I saw two children swinging on a swing in the back yard, one was I and the other was a little boy that looked like a younger version of Ty. We were giggling and playing without a care in the world.

“See? It’s all coming back to you now, isn’t it?” The man spoke softly to me, watching the tears fall from my eyes and down my cheeks.

“I don’t understand what this has to do with now, I don’t understand any of it.” Confusion set in as more memories hit me left and right.

They were giving me shots. There was always shots and medicine that had to be administered. I was too sick to tell them that I hated it, and sometimes I just wished I could die so the pain would go away.

“Eventually, everything will come back. You’ve been conditioned since you were first given L1 to forget the most important memories. We didn’t think you could handle knowing what you really were, so we trained you. When it worked with you, we started doing it on everyone.”

“Who are you?” I asked without warning. I had to know the name of the man that had cursed me with this life.
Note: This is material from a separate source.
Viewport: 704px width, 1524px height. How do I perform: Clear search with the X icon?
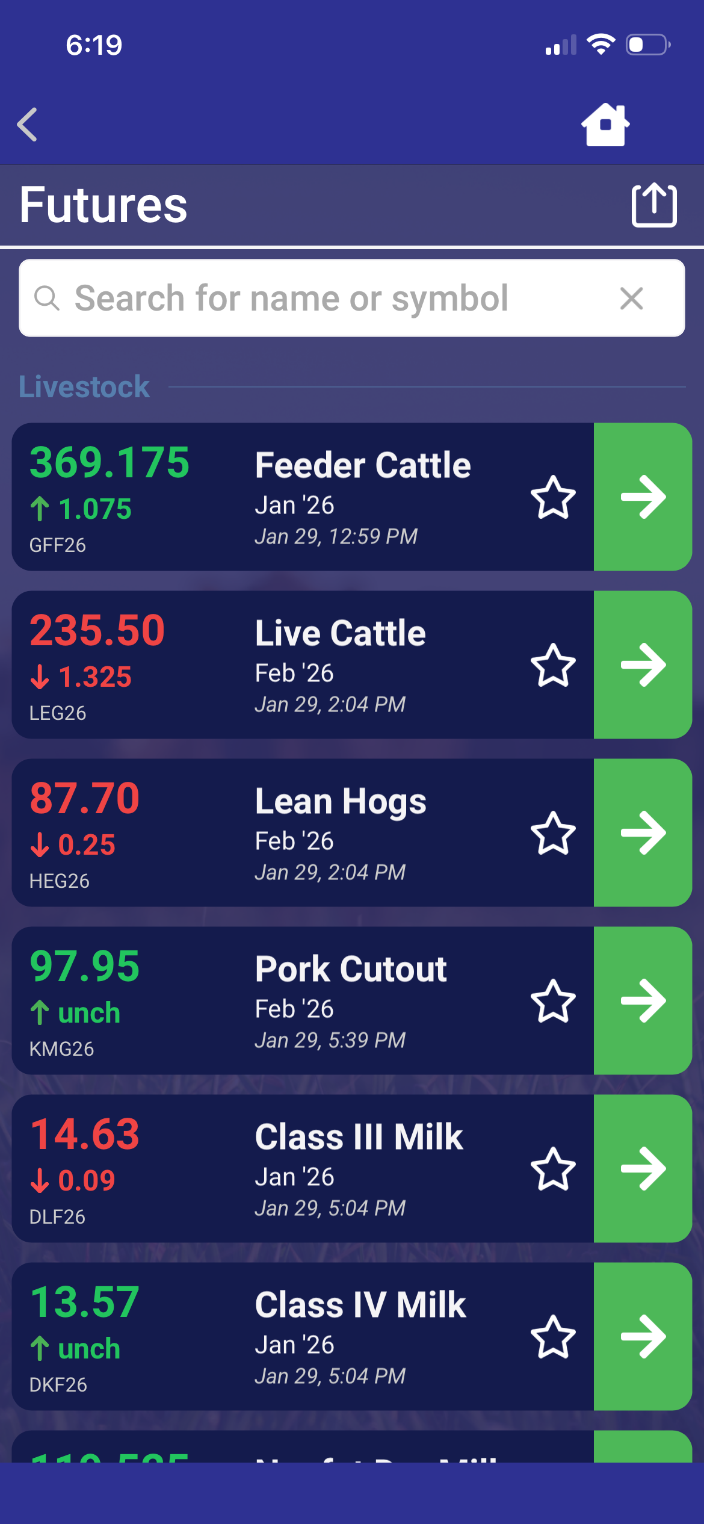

“Call me Jack.” He smirked. He had no idea the pain and hell he had caused in my life, in the thousands of others, and here he was smiling and acting like he did nothing. I clenched my fist tightly to my side. I wanted to act on the violence that was just on the brink of bubbling over.

“You’ve killed people, ripped them from their lives. You have fucked with fate…” I snarled. “You could’ve let us all die. You should have let us all die!!” I screamed, anger surging through me.

“You will understand why all of this took place someday and when you do, you will thank me for saving your life and saving Killer’s life. I did you a favor and now you’re indebted to me until that favor is paid off.”

I pushed myself into his chest until I was level with him. “I owe you nothing because I didn’t ask for this life. He didn’t ask for this life.” I pointed to Ty, who was still standing there idly waiting to escape. He wanted out just as much as I did. I could tell this now, I could see it and feel it, the want inside of me as if it were my own desires.

Jack leaned down into my face, his breath fanning against my cheeks. “You didn’t ask me for anything, your mother did and because she’s no longer alive you have to pay the debt.” I couldn’t help myself, I lifted my fist without hesitation, striking the asshole right across the face. He staggered back on his feet, taken back by the hit.

“You really shouldn’t have done that…” He spoke, wiping at a smear of blood against his lip. It was too late for me to respond to his retort, a lightning bolt as bright as the sun and as hot as fire struck me straight in the back, radiating through my body as it knocked me onto the floor. I fell to my knees, my face still staring up at the man who had ripped life away from me.

One thought lingering throughout my mind: we were nothing but a number. A cure.

My veins bulged throughout my body as I felt the tiny electric shocks flowing through me still. I took in the vacant look upon his face and wondered just how far he would go.

He was our creator and I knew he had the power to be our destroyer as well.